On this anniversary of the loss of Sean Seamour II and the traumatic experience of clinging to a life raft in seventy foot seas with the belief that no help is on the way I call on all mariners to read and consider appropriate measures to avoid our predicament.

Your EPIRB can be the only link left with the world, and as such, is a critical element of security for all mariners regardless of purpose. Ensuring their proper registration and operation is just as critical to avoid adding another entry to the long list of “lost at sea statistics”. Even then, do not take for granted third party assurance that you are fully operational, redundancy can be the best hedge against the odds. Had I not kept my old and obsolete EPIRB I would not be here to tell the tale of two EPIRBs aboard s/v Sean Seamour II.


(photo courtesy of my wife Mayke Sassen)
Above my head attached in its cradle the old EPIRB kept for redundancy is attached to the port side of the hard dodger. Little could I imagine the circumstances in which this unit would save our lives four and a half years later. With no hydrostatic release, the hard dodger gone after being sheared from the vessel by the rogue wave…

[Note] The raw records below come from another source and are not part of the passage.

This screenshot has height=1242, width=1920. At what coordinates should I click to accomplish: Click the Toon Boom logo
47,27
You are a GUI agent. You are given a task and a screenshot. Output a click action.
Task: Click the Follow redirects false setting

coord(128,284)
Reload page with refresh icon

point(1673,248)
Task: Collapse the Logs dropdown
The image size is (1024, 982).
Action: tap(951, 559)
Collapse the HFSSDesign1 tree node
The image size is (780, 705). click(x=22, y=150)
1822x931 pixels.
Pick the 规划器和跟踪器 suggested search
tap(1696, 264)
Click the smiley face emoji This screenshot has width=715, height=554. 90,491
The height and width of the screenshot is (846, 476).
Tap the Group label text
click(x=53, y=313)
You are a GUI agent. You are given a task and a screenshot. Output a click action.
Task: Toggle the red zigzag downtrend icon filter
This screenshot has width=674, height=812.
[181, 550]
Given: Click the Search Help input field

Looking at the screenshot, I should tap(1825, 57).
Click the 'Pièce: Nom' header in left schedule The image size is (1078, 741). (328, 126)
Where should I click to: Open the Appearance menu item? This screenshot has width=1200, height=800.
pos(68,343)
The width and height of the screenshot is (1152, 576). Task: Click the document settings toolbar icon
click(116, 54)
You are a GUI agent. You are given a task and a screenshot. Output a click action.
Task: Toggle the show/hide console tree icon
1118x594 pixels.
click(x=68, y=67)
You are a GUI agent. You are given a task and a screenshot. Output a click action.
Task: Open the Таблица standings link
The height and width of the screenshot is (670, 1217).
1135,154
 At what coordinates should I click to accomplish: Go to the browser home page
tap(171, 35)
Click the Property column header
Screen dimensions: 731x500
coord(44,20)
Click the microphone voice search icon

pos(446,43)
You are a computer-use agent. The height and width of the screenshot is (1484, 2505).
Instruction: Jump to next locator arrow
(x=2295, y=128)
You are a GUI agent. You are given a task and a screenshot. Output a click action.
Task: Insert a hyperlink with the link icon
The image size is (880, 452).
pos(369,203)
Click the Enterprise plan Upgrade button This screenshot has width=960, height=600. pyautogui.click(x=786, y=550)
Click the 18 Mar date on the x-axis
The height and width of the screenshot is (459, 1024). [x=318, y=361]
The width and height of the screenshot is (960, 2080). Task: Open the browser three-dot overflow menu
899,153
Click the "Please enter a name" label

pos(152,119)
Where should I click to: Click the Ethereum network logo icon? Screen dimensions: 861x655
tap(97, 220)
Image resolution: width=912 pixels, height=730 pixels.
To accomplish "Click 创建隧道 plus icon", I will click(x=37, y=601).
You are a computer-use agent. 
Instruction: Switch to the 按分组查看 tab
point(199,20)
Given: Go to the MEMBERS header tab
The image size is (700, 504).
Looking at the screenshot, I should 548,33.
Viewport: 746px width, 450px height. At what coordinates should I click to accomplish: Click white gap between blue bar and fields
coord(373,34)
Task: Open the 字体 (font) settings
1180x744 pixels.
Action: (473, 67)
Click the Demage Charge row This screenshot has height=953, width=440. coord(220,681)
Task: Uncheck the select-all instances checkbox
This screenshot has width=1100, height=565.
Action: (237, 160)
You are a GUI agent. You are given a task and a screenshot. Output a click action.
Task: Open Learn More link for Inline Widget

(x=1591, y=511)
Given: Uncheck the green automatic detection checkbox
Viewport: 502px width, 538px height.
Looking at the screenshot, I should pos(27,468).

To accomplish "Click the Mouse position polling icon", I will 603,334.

(full account of events coming soon)

We are not usually as laid back. Resting in Mindelo after a gruelsome passage from Sardinia to Cape Verde in November of 2002 behind the Route du Rhum flotilla that bore the brunt of a depression that eliminated 20 of the 58 contenders. On my shoulder our Sardinian stowaway. The day before leaving for our Atlantic crossing a local Sarde aware of our imminent departure comes alongside asking me if we are willing to make this young Yorkshire Terrier into a little american - Mayke is down below but I already knew her answer. “Bentley” would take to sea and I back to the supermarket for a month of canned dogfood.